We wish to report an interesting case who came to our attention recently. N, a 12-year-old girl, was referred to us with history of low grade fever, malaise and nausea of 1 week duration followed 2 days later by hematemesis, menorrhagia and purpura. She had attained menarche 6 months prior to this episode and had no history of menorrhagia previously.

On examination, though conscious and alert, she was ill looking with severe hypotension (BP 74/50 mmHg) and a pulse rate and respiratory rate of 124/min and 32/min respectively. Her weight and height were 32 Kg and 141cm (expected 36Kg and l49 cm) respectively. She had mild jaundice, severe pallor and purpuric spots over the face and extremities. There was no lymph-adenopathy or bone tenderness. Systemic examination revealed a hepatosplenomegaly of 12 cm and 2 cm respectively and other systems were essentially normal. A slit lamp examination excluded presence of Kayser Fleischer ring. Laboratory data indicated a Hb of 4.5 g/dL, total count of 7.2 × 103/µL (N53%, L39%, M6%, E2%), platelet count of 5 × 103/µL and no evidence of abnormal cells on peripheral smear. Aspartate Aminotransferase was 2116 U/L (Normal: 15-45 U/L), Alanine Aminotransferase 1873 U/L (Normal: 7 - 35 U/L) and alkaline phosphatase 328 U/L (Normal: 100-320 U/L). Total serum bilurubin was 5.9 mg/dL (conjugate bilurubin of 2.5 mg/dL).

Serum albumin, glucose, urea, creatnine and electrolytes were normal, though pro-thrombin time was prolonged to 30 seconds (Normal: 10.2-12.0 seconds). Ultrasound of the abdomen showed hepatosplenomegaly but no evidence of biliary tree dilatation, ascitis or space occupying lesion.

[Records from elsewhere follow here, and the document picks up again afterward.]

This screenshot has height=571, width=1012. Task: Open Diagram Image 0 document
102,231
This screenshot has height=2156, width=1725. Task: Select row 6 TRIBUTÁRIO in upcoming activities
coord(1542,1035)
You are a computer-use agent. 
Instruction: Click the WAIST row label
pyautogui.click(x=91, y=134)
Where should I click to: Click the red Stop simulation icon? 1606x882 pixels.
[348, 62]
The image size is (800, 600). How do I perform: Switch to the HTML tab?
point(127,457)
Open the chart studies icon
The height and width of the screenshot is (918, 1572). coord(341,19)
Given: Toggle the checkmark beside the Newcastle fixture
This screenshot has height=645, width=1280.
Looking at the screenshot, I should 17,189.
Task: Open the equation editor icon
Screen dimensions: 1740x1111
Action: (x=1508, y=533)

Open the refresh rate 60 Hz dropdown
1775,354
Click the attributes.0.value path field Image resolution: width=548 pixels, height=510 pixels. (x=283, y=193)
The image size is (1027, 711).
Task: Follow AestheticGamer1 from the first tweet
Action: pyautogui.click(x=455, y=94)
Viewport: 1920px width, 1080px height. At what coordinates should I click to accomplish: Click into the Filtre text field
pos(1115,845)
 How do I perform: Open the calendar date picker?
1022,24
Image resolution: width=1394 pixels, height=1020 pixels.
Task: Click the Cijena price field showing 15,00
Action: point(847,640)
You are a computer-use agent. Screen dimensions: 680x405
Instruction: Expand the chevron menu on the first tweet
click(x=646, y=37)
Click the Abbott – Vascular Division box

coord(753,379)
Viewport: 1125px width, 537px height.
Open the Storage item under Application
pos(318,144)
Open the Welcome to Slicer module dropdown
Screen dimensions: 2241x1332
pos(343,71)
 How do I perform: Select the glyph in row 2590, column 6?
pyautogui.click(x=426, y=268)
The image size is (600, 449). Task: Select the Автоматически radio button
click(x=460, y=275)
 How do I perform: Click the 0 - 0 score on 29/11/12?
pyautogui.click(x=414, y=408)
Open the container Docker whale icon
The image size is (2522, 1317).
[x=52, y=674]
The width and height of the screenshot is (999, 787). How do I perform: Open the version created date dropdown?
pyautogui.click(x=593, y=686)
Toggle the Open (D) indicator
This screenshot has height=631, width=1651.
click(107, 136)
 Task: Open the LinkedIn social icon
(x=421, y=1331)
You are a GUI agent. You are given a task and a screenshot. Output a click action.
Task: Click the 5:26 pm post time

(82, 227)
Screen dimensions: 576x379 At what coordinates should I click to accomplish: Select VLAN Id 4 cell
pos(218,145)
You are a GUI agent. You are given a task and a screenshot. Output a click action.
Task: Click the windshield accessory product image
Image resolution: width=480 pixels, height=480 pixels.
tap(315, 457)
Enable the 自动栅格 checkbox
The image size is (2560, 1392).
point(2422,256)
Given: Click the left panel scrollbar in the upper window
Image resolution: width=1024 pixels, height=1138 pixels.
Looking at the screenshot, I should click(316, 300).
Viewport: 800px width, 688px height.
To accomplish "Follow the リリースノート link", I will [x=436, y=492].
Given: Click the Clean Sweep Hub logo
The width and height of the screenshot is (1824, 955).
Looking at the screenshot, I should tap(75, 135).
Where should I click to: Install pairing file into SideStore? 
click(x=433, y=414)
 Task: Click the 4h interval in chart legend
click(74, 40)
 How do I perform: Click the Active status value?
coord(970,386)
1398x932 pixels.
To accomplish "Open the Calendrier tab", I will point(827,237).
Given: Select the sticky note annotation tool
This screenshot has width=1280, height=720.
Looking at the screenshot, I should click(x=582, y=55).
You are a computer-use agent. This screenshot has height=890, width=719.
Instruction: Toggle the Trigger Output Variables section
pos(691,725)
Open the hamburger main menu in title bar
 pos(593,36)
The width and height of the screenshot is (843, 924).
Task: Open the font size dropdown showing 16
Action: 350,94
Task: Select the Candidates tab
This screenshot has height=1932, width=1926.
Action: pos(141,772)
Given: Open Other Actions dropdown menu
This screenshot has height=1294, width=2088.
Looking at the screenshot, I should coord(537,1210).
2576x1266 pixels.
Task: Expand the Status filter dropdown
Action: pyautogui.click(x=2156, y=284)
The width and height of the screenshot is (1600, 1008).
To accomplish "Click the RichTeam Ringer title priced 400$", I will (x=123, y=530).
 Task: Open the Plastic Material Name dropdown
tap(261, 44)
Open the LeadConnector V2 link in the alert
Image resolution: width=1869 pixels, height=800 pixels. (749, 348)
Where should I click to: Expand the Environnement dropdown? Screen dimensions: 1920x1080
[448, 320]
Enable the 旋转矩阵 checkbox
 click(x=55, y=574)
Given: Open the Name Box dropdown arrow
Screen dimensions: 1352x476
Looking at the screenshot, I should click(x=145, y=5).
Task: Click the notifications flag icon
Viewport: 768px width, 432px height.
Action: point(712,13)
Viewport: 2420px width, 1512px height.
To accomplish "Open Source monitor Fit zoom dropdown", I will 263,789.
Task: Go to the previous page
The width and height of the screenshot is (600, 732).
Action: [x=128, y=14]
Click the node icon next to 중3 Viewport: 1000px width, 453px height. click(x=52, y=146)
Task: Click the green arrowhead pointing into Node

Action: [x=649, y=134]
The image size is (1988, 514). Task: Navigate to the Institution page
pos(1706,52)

Serum IgM for antihepatitis A antibody (by radioimmuno assay) was strongly positive (2.1 OD ratio; normal: up to 0.9 OD ratio) though it was negative for Hepatitis B and C. IgM and IgG titres for Infectious mononucleosis were equivocal (titre of 1:28). Serum ceruloplasmin was 50 mg/dL (Normal: 30-50 mg/dL). The bone marrow study was normal.

The child was transfused with 1 unit of packed cells, 4 units of platelet concentrate along with oral progesterone and other supportive therapy which included IV fluids, ranitidine, antibiotics and vitamin K. Steroids and intravenous immunoglobulins were withheld owing to doubtful efficacy and prohibitive cost respectively.

Over a period of 14 days of hospital stay , her general condition improved and her liver enzymes and platelet count reverted back to normal. She is currently doing well and is under follow up for the last 5 months and she has had no further history of menorrhagia since then.

The clinical profile and serology associated with normal peripheral smear made us conclude that the thrombocytopenia was indeed a result of HAV infection(1). Equivocal (1:28 titer) results of IgM and IgG for EBV was considered amnestic in nature(2) and absence of Kayser Fleisher ring with normal Ceruloplasmin further supported our diagnosis.

Abnormal hematological findings especially thrombocytopenia has been reported following hepatitis (mainly with HBV and HCV infection in adults)(3). However, thrombocytopenia as a result of HAV infection in children has rarely been reported. The pathogenesis of thrombo-cytopenia has been postulated to be caused as a result of deposition of immune complexes on the platelet surface(4) or to the development of anticardiolipin antibodies(5). We were unable to pinpoint the cause owing to financial constraints.